● Ejercicio:
Reescribe el tramo que comienza con la línea que contiene "Collapse details with 隐藏详细信息 button" y termina con la que contiene "At what coordinates should I click to accomplish: Open", sustituyendo "Service" por "Settings" y dejando todo lo demás igual. Entrega solo esas líneas.

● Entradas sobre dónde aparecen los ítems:

────────────────

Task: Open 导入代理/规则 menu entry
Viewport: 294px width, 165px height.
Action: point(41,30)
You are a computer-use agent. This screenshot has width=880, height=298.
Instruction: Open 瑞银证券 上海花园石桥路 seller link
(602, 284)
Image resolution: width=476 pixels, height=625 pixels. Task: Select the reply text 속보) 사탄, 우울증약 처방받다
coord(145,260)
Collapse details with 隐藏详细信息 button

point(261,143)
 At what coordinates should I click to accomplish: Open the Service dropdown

────────────────

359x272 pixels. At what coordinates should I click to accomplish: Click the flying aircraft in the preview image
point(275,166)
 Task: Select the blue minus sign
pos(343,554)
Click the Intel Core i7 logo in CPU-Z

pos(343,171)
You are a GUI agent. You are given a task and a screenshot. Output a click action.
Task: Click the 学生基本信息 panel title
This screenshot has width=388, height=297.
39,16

────────────────

● Solución completa:
Collapse details with 隐藏详细信息 button

point(261,143)
 At what coordinates should I click to accomplish: Open the Settings dropdown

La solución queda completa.